Eu comecei a procurar referências sobre esse assunto e em um dado momento, o termo “masculinidade” apareceu na minha vida. Aí eu comecei a entender minha angústia, esse meu estranhamento e questões que eu tinha, como, por exemplo, por ser um homem que escrevia poema e era tido como “menos másculo”, e por isso tiravam um sarro de mim.
Então, comecei isso como algo que me atravessava enquanto homem e que destoava de uma norma e foi aí que eu comecei a repensar: “porque eu não posso fazer isso? Porque eu não posso agir assim? Por que quando eu ajo assim eu me sinto dessa forma? Porque meus amigos, quando se relacionam, só falam de futebol, mulher, carro? Por que eu não posso abraçar meu amigo? Porque os meus amigos não falam sobre si?”. Isso tudo girava na minha cabeça. E eu percebi que dentro dessas relações masculinas, eu com meus amigos, o quanto havia um pouco de vulnerabilidade de falar sobre si.
Teve meu primeiro texto no Facebook que deu o que falar. Homens e mulheres falando sobre, e eu percebi que aquilo fazia sentido pra mim. Então foi basicamente que o assunto das masculinidades negras chegou para mim, porque em algum momento eu percebi que a questão de raça é atravessada pelo gênero, e que era importante pensar e questionar sobre construções de masculinidades negras.
Por que essa masculinidade hegemônica é uma herança colonial?
A lógica colonial foi fundamental para construir o homem hegemônico. Então em 1400, a igreja apostólica romana, já trazia o papel do homem dentro dos livros bíblicos, que é ser o cabeça da casa, e o lugar da mulher construída a partir da lógica inversa, desta que as pessoas devem ter um pé atrás traiçoeiras, essa coisa do pecado original.
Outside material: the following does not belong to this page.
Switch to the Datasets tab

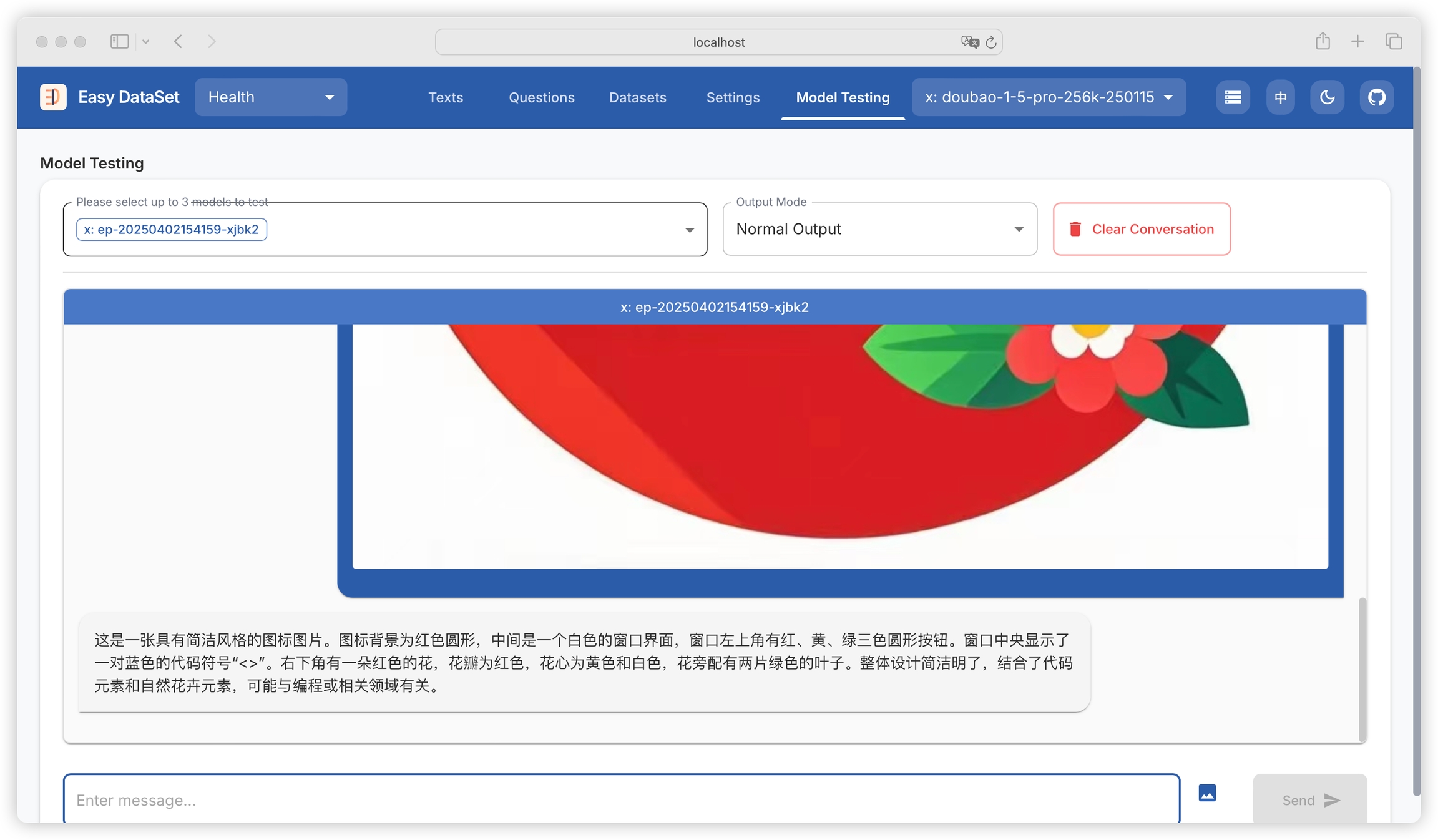(x=637, y=97)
O desenvolvimento das ciências, que é branca, machista, também foi utilizado para animalizar homens negros e corroborar com uma lógica racista, a partir do movimento eugenista que começou na Europa, no século dezenove. Ele traz uma perspectiva racista, linkando a cor da pele com personalidade, colocando o homem negro em um lugar de possivelmente criminoso, potencialmente frio, calculista, sorrateiro, e que se deveria desconfiar.
Então a partir do século dezessete e dezoito se construiu a ideia do que seria o homem. E eu tô falando dentro de uma história ocidental. Então, as comunidades pretas e africanas tinham a sua cosmovisão, filosofia e sua construção, mas tiveram que ser submetidas à lógica e à filosofia branca, ocidental, a partir da colonização, e dos processos de escravidão.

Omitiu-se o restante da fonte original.